Transcribe the data exactly, omitting whatever pictures it holds.

LISTED ENTRIES -
[Start of Attachment]

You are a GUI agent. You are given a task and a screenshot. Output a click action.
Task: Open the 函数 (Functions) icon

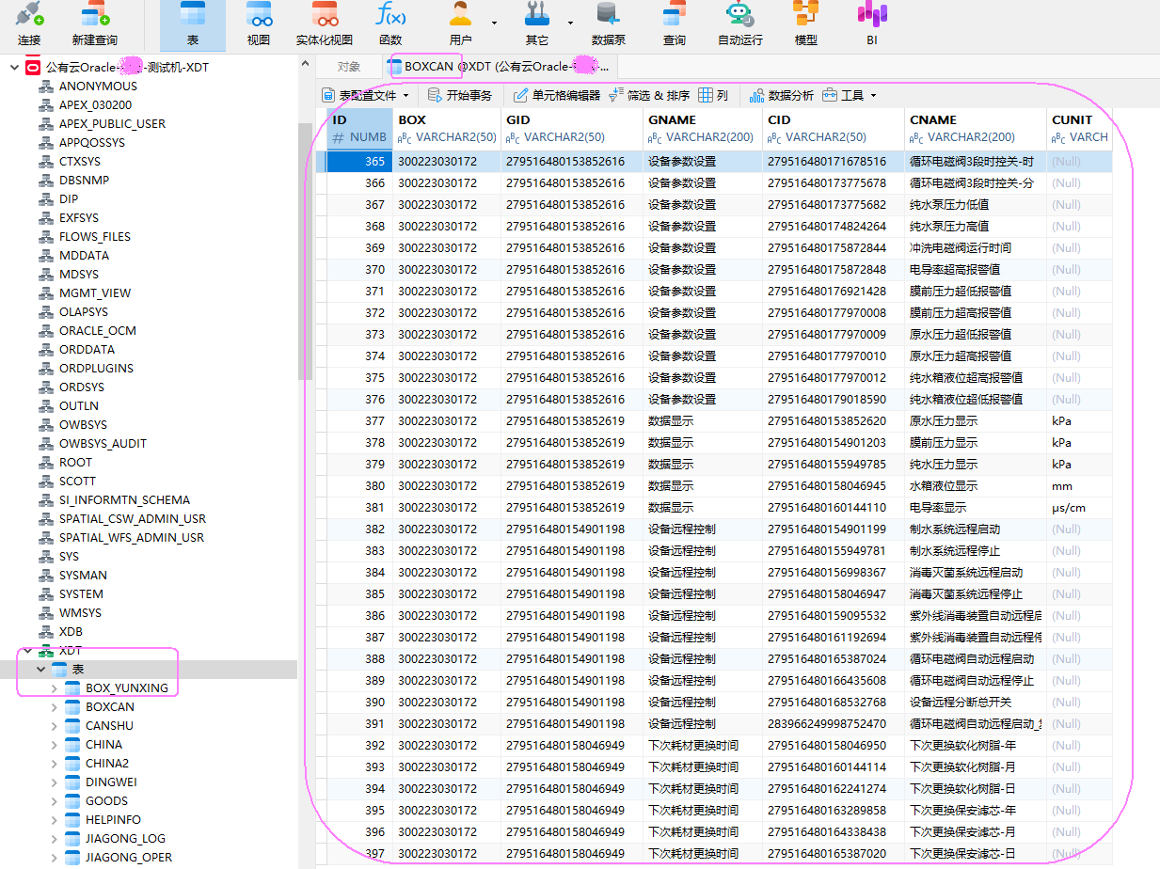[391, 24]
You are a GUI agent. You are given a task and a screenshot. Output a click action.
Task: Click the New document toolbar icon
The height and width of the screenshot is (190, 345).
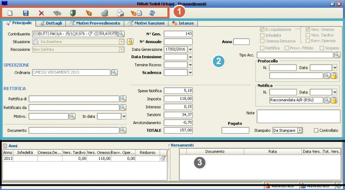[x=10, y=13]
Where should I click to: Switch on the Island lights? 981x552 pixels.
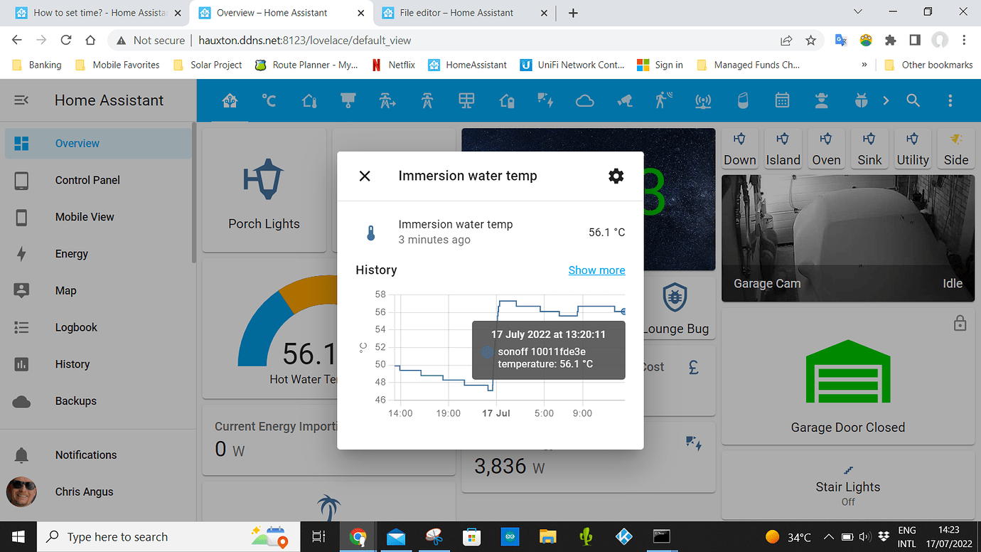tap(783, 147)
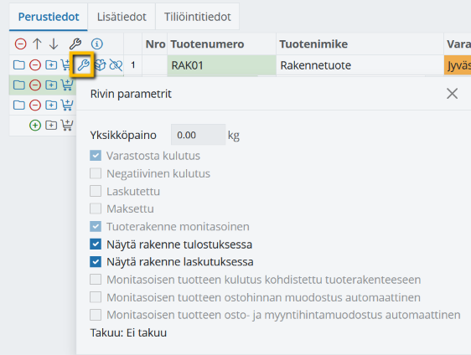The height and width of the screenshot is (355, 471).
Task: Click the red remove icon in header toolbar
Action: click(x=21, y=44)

[End of Attachment]

WRITTEN SOLUTION -
You are a GUI agent. You are given a task and a screenshot. Output a click action.
Task: Open the 函数 (Functions) icon

[391, 24]
You are a GUI agent. You are given a task and a screenshot. Output a click action.
Task: Click the New document toolbar icon
The height and width of the screenshot is (190, 345).
[x=10, y=13]
Where should I click to: Switch on the Island lights? 981x552 pixels.
tap(783, 147)
The height and width of the screenshot is (355, 471).
Task: Click the red remove icon in header toolbar
Action: click(x=21, y=44)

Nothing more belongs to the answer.